*Available records*
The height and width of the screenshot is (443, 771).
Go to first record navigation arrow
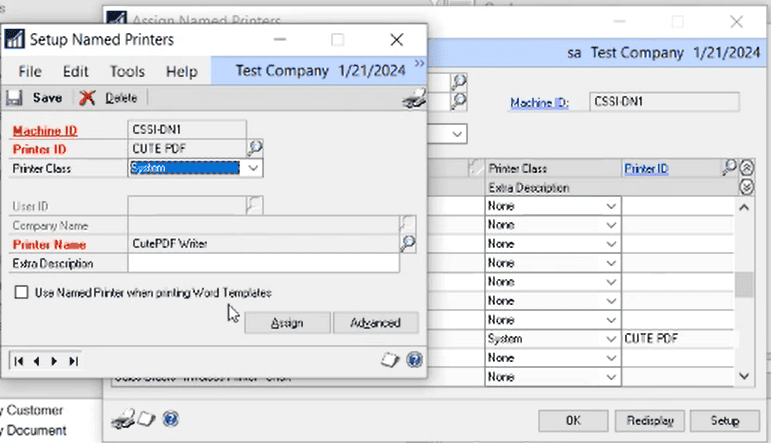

...

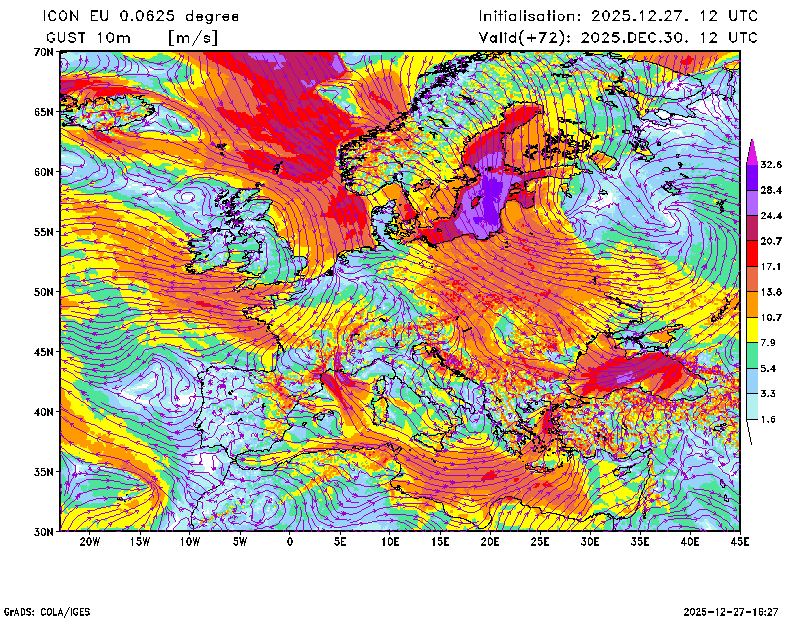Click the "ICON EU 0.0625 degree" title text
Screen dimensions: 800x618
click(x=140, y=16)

*Exercise*
Copy verbatim, from the listing above, each line from the one containing "The height and" down to the one containing "Go to first record navigation arrow", inclusive.

*Problem solution*
The height and width of the screenshot is (443, 771).
Go to first record navigation arrow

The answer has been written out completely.